We live in an age that values authenticity: being true to who you are and what you value. It is ironic, then, that one of the more recent innovations of the past few years—Large Language Models, or Generative AI—is in the process of undermining authenticity itself.
Human authorship, technology editorship
Hold on just a minute or two, you may be saying to yourself: “We’ve long used innovation as an assistive tool!” This is certainly true; we’ve grown accustomed to using technology to assist with a variegated selection of activities that no one thinks twice about. As we perform these activities, though, the technology is assisting the human.
Take assistive writing features of modern word processing products: the human produces the content, and the program corrects spelling and ensures that the sentences are well-formed and comply with known grammar. In this process, the technology performs the editing function: copy editing and some level of line editing. To put it succinctly, the human is the author, and the technology is the editor.
The recent wave of generative AI reverses those roles: the human prompts the system to generate content and then edits it to fit purpose. The AI becomes the author, and the human is relegated to the role of editor.

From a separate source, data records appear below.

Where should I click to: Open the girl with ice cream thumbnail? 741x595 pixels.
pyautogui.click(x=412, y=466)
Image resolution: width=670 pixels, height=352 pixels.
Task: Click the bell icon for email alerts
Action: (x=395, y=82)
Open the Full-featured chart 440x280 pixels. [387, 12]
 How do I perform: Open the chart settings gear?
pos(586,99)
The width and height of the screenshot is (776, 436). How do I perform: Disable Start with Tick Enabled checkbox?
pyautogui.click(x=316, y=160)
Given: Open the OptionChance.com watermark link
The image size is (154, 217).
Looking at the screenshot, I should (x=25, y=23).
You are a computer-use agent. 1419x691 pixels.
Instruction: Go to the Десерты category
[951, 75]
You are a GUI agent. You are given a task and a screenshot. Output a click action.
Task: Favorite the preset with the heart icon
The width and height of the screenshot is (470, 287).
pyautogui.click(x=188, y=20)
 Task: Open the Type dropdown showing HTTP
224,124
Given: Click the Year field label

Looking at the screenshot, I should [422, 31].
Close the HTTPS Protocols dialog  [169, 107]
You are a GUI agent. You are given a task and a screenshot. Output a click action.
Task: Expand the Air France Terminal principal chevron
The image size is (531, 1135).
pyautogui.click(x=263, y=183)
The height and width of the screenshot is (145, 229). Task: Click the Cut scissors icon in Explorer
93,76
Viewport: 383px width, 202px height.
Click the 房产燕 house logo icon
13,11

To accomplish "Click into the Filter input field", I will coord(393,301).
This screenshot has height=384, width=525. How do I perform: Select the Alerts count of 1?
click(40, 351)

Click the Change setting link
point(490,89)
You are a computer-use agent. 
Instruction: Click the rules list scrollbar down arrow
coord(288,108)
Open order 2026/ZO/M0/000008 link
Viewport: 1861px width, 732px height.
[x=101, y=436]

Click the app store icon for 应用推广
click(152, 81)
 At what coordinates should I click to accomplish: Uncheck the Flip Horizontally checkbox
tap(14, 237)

This exchange of roles then leads to all sorts of ethical issues around authenticity: humans are tempted to continue to claim authorship of the generated material that is not their own.
Inauthenticity in academia
Let’s take Academia for example. Academia is largely concerned with truth—what is authentic. Generative AI is undermining that by providing students with questionable content. Since LLMs are creating texts with “what’s likely to be next,” they can create plausible-sounding sources and data that are the opposite of the truth. When prompted for sourcing, generative AI has produced plausible citations out of thin air. Universities and other school systems will need to be able to further educate students about the dangers of thinking that if a document reads well and appears substantiated that it must be true—they must safeguard what is authentic, what is true.
In addition, another challenge for authenticity is created by generative AI: the ability to generate well-written papers by outsourcing the task to AI is now prevalent in higher education settings. Multiple universities have forced students to go back to in-person written or oral exams to ensure that the knowledge and written materials are, indeed, generated by the student rather than an online tool.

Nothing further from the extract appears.